'''

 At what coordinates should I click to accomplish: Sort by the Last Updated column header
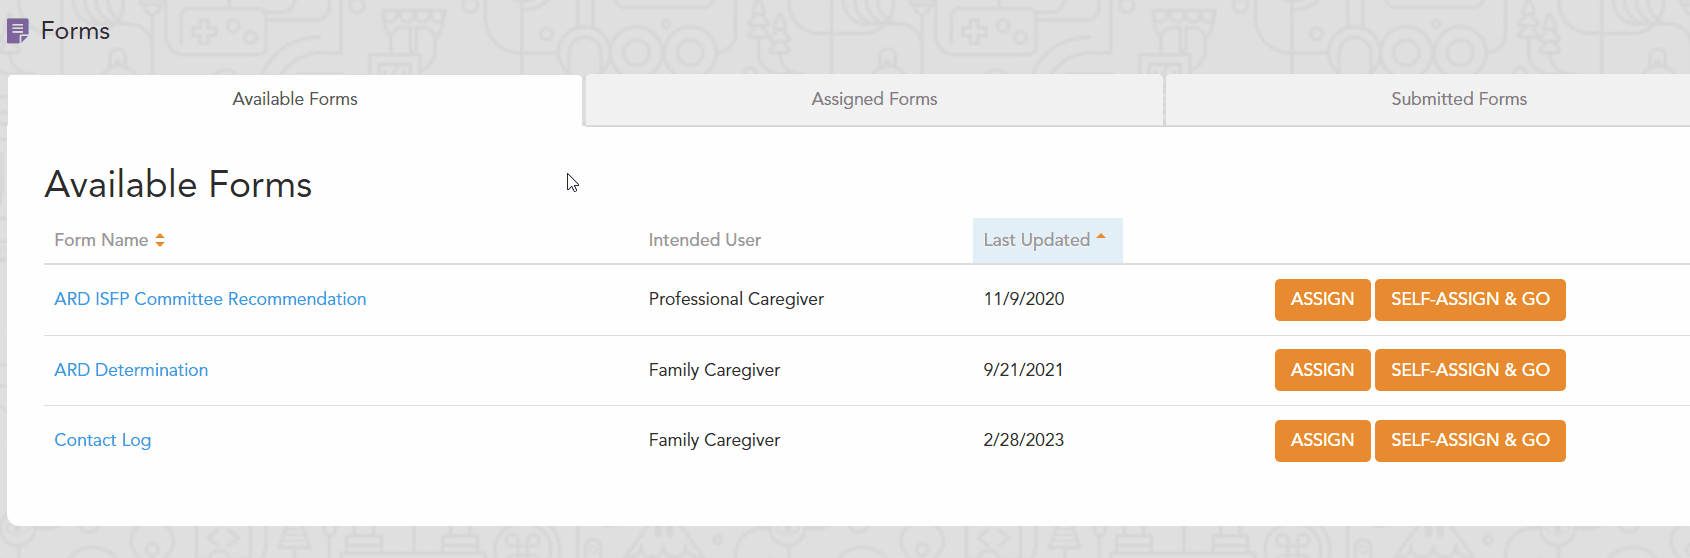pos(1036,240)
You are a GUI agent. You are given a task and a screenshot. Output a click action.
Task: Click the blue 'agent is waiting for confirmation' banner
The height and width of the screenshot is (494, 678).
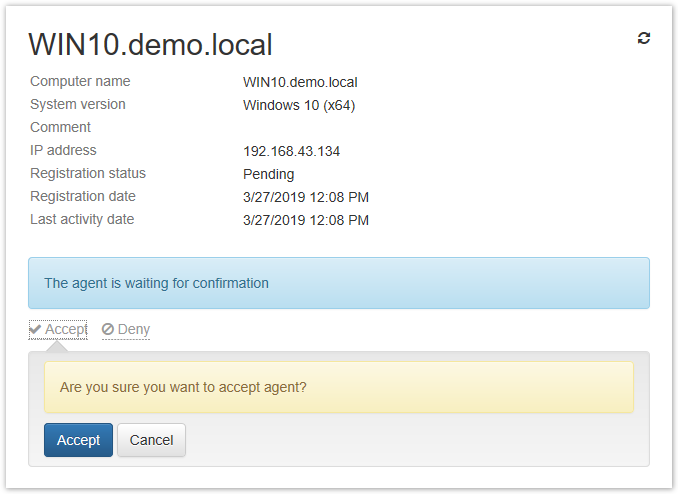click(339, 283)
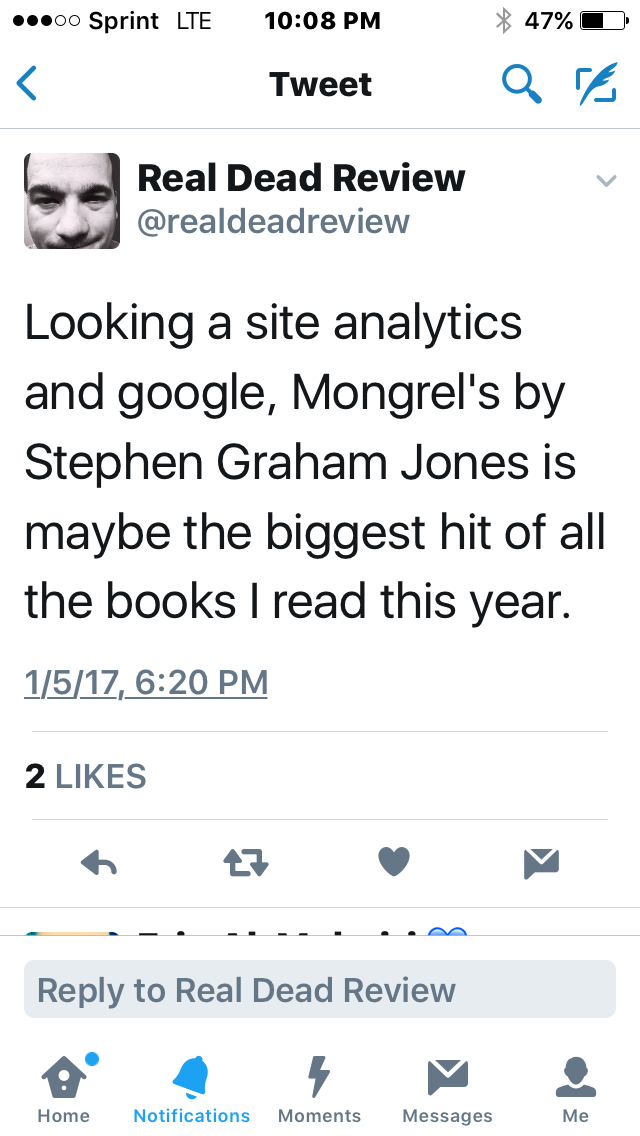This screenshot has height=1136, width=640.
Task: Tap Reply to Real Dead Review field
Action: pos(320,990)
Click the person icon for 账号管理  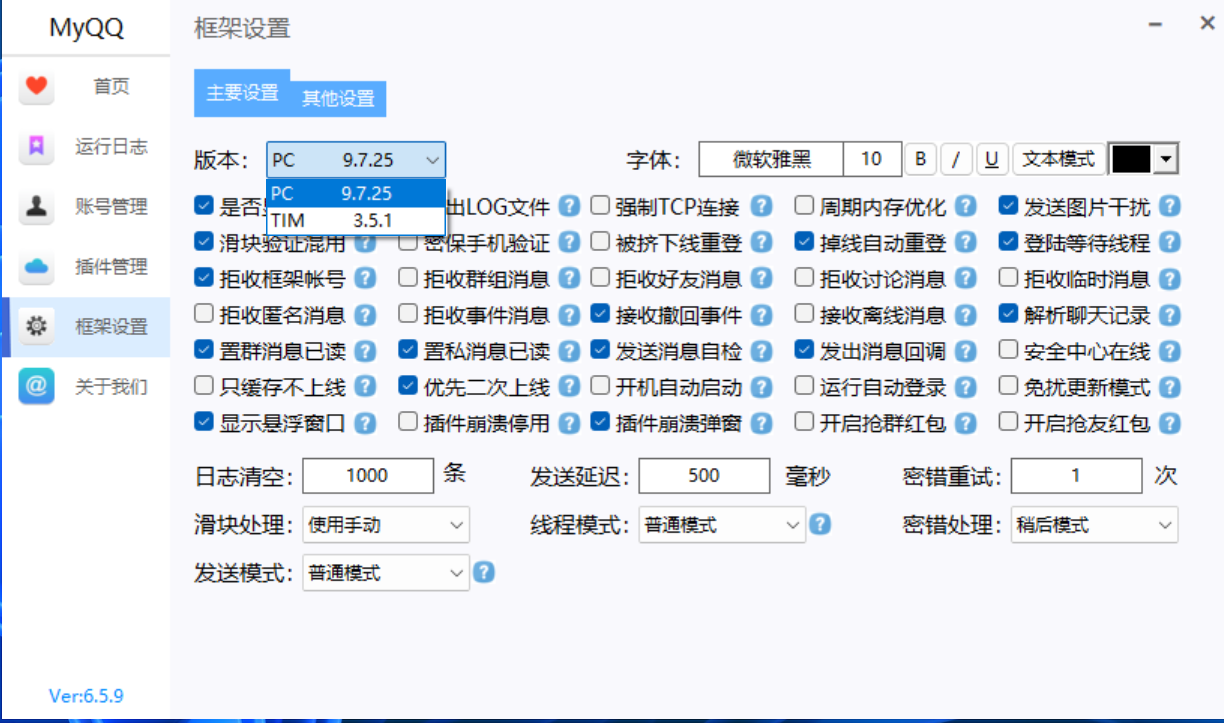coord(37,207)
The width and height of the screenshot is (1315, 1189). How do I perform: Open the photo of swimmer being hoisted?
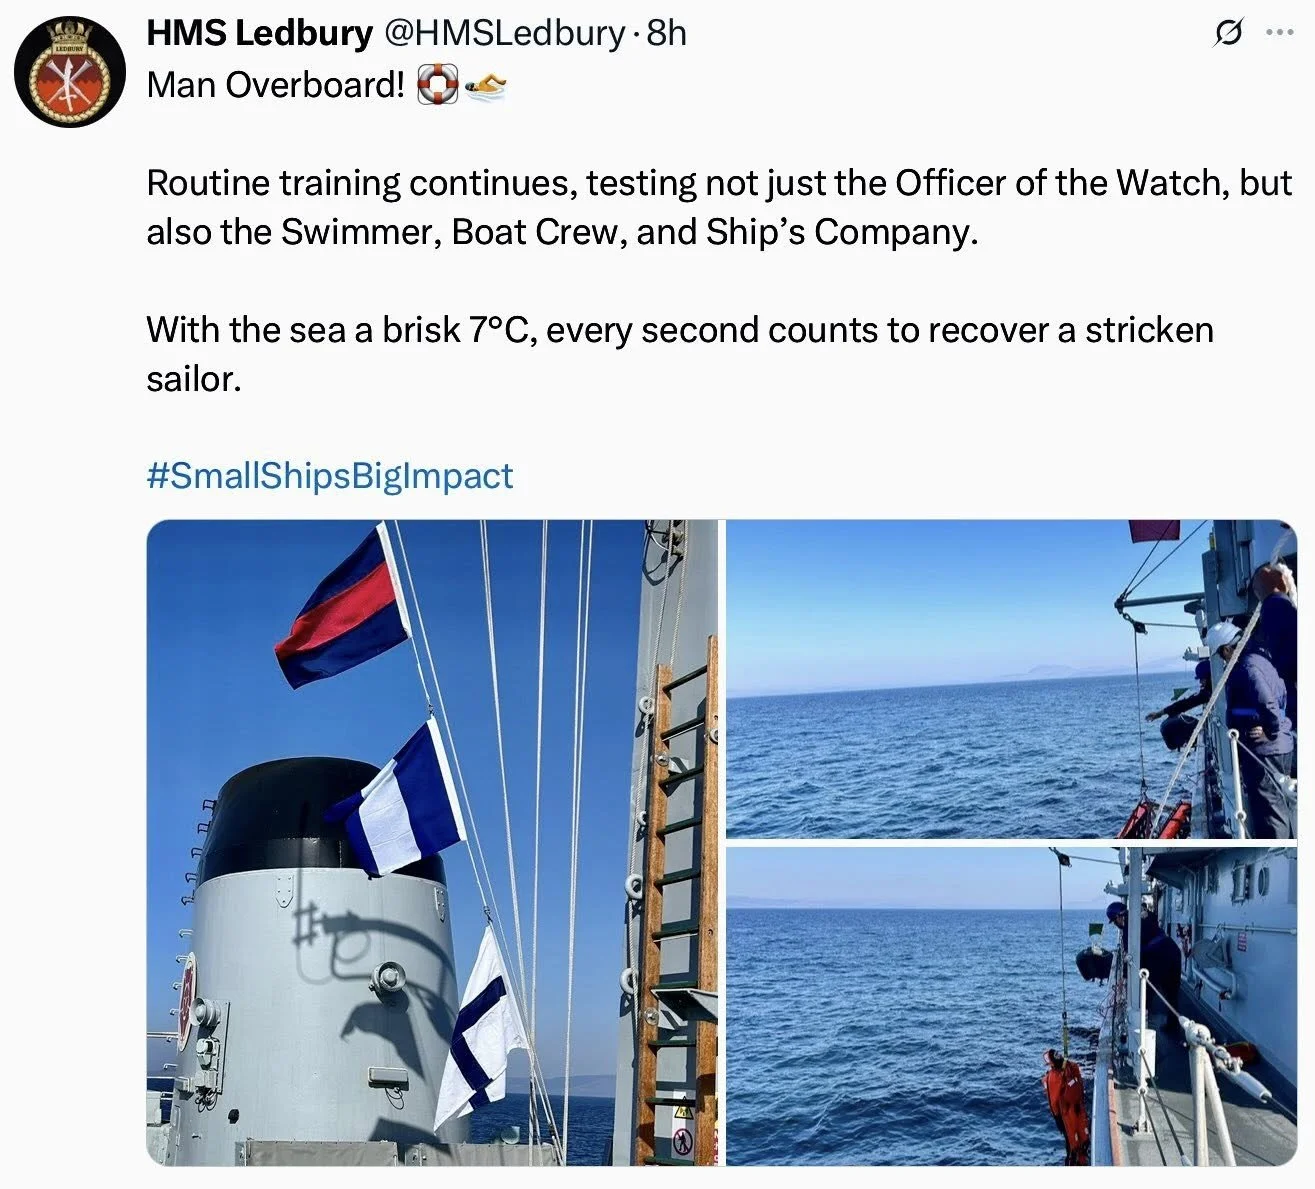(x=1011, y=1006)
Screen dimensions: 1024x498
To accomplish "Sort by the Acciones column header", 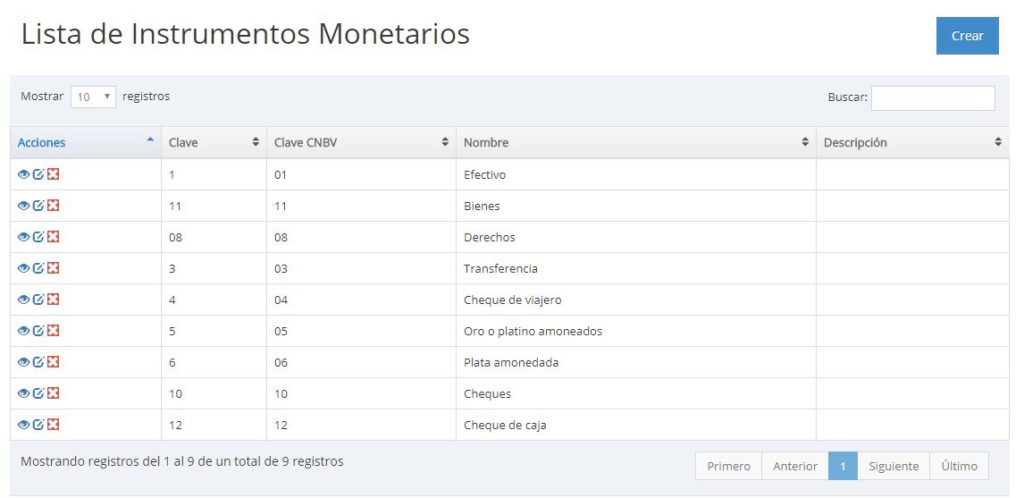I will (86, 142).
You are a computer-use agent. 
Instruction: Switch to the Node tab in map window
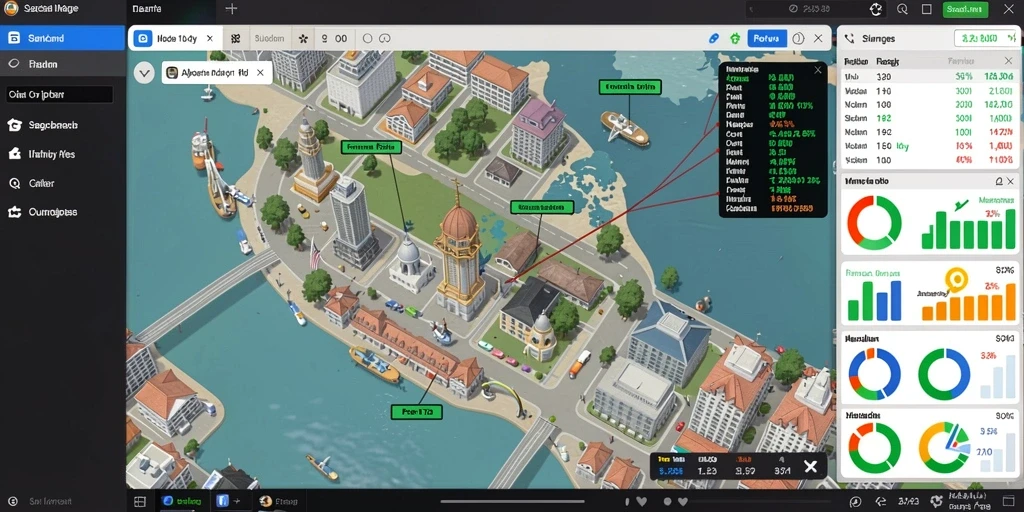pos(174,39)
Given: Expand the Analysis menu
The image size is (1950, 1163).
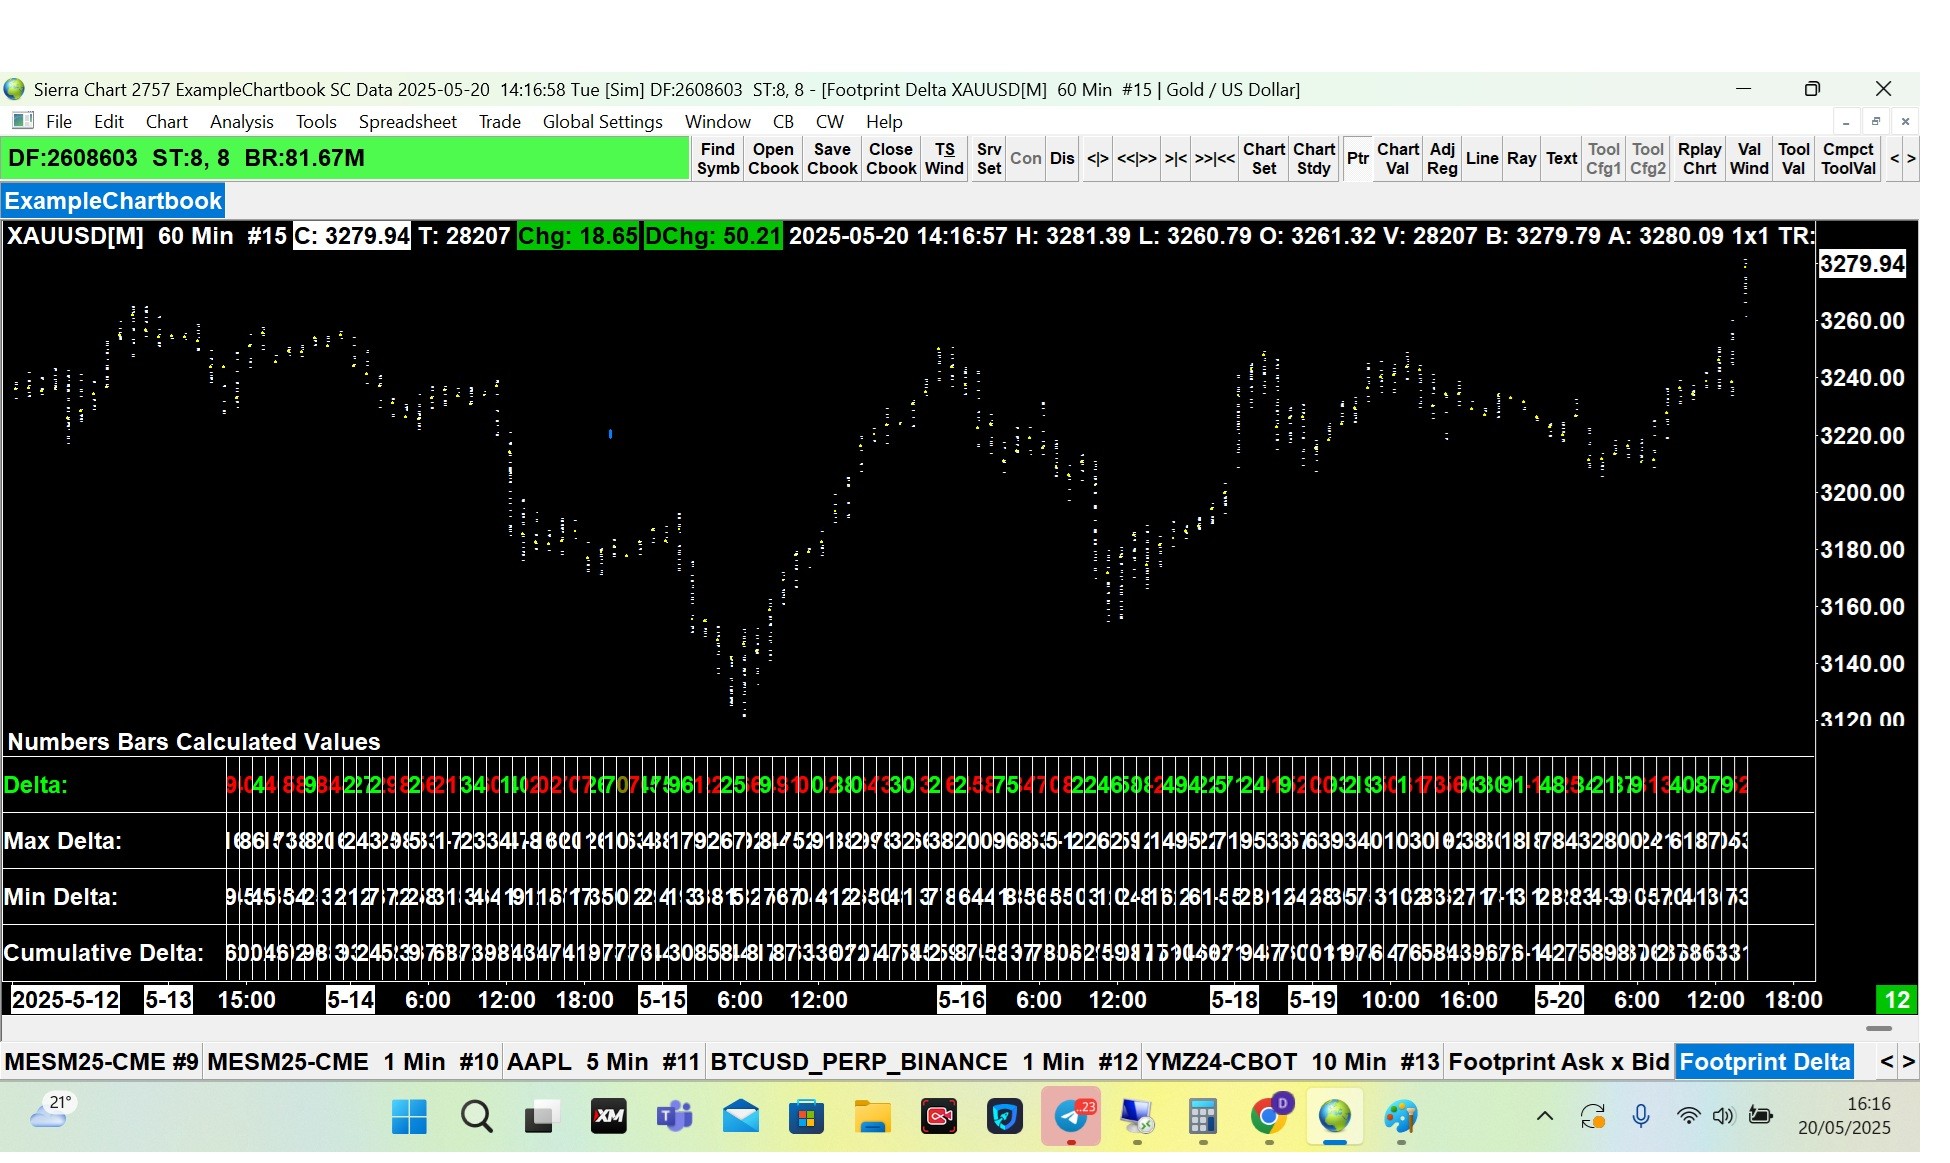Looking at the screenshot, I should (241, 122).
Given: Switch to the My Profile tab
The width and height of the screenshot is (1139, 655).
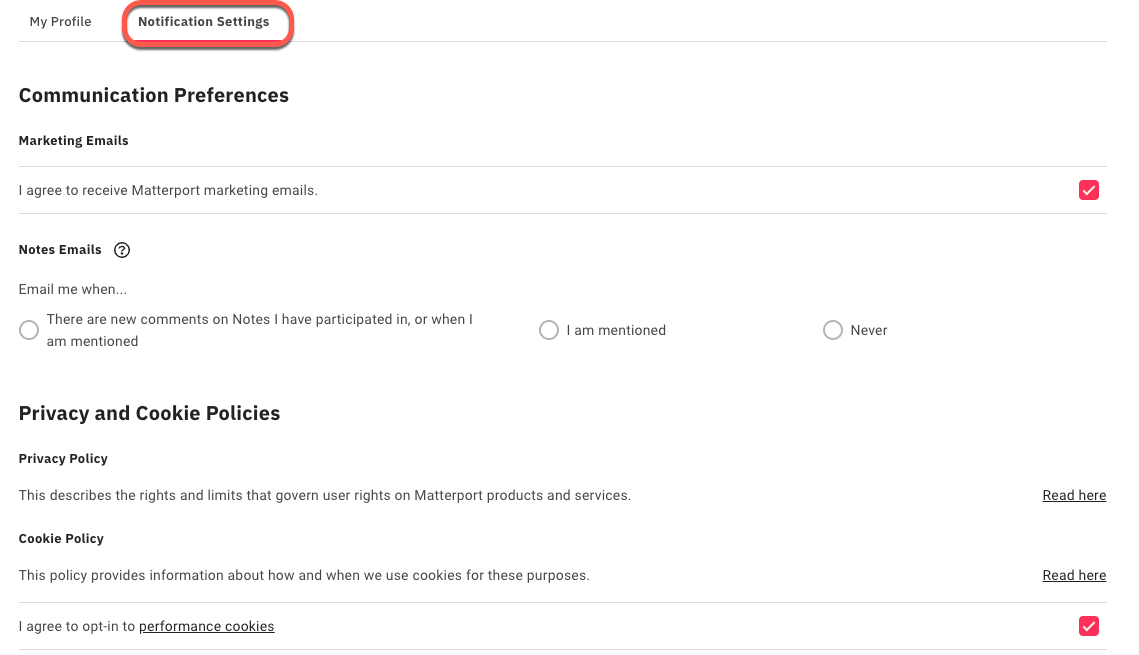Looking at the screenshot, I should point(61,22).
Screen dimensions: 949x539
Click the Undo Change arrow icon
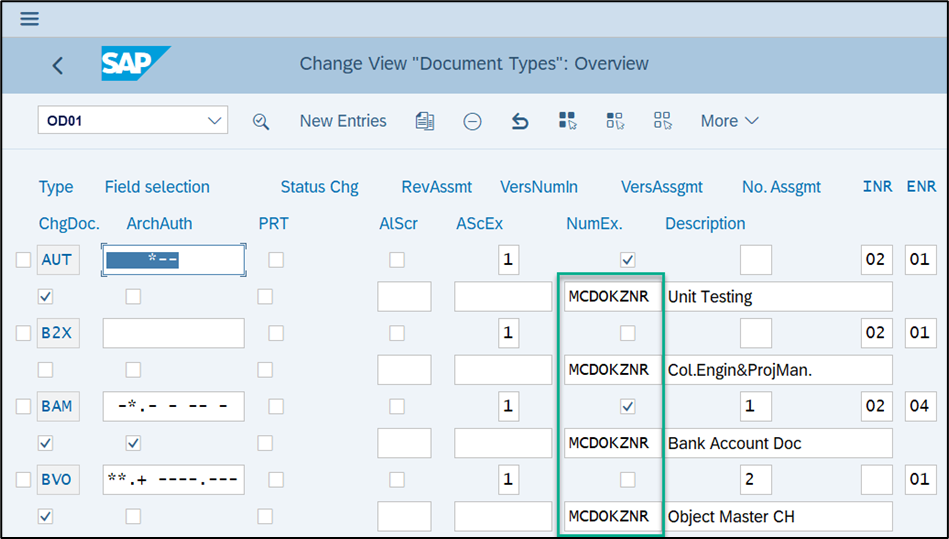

'''

§ **Esercizio proposto**: Inserisci in una tabella Markdown con le colonne "Numero" e "Riga" le righe dei record. Parti dalla riga che contiene "You are a computer-use agent." e fermati dopo quella che contiene "Looking at the screenshot, I should (241, 122).", omettendo le righe vuote e le immagini.

§ **Soluzione dell'esercizio**:
| Numero | Riga |
|---|---|
| 1 | You are a computer-use agent.  |
| 2 | Instruction: Switch to the Node tab in map window |
| 3 | pos(174,39) |
| 4 | Given: Expand the Analysis menu |
| 5 | The image size is (1950, 1163). |
| 6 | Looking at the screenshot, I should (241, 122). |